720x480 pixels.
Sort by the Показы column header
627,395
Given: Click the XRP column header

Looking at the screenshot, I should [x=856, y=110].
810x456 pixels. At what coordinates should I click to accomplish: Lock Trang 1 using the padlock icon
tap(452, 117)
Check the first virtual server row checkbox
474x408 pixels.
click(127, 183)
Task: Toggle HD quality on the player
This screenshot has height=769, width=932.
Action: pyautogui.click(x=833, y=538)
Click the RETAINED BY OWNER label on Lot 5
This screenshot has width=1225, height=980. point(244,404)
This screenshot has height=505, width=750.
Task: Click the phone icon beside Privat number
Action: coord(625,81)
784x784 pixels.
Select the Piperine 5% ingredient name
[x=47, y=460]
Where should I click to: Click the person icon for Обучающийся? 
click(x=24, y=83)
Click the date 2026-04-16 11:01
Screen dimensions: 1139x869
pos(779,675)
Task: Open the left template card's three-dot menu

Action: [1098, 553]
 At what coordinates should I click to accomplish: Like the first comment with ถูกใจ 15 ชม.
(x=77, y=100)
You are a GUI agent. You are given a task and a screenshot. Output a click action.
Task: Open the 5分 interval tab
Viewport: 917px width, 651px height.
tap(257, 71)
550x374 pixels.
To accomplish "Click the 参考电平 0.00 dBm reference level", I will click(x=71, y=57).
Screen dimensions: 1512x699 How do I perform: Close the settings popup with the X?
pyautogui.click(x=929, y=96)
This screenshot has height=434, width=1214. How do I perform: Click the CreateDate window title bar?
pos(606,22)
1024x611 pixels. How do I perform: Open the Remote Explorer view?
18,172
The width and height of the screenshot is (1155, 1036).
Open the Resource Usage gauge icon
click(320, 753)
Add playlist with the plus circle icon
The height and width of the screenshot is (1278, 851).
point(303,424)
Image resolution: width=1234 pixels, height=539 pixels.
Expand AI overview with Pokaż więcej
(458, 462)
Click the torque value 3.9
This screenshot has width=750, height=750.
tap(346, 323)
**********
The lines above from the one containing "This screenshot has height=769, width=932." through the one containing "The width and" are to be set down exactly, and no others.

» OUTPUT:
This screenshot has height=769, width=932.
Action: pyautogui.click(x=833, y=538)
Click the RETAINED BY OWNER label on Lot 5
This screenshot has width=1225, height=980. point(244,404)
This screenshot has height=505, width=750.
Task: Click the phone icon beside Privat number
Action: coord(625,81)
784x784 pixels.
Select the Piperine 5% ingredient name
[x=47, y=460]
Where should I click to: Click the person icon for Обучающийся? 
click(x=24, y=83)
Click the date 2026-04-16 11:01
Screen dimensions: 1139x869
pos(779,675)
Task: Open the left template card's three-dot menu

Action: [1098, 553]
 At what coordinates should I click to accomplish: Like the first comment with ถูกใจ 15 ชม.
(x=77, y=100)
You are a GUI agent. You are given a task and a screenshot. Output a click action.
Task: Open the 5分 interval tab
Viewport: 917px width, 651px height.
tap(257, 71)
550x374 pixels.
To accomplish "Click the 参考电平 0.00 dBm reference level", I will click(x=71, y=57).
Screen dimensions: 1512x699 How do I perform: Close the settings popup with the X?
pyautogui.click(x=929, y=96)
This screenshot has height=434, width=1214. How do I perform: Click the CreateDate window title bar?
pos(606,22)
1024x611 pixels. How do I perform: Open the Remote Explorer view?
18,172
The width and height of the screenshot is (1155, 1036).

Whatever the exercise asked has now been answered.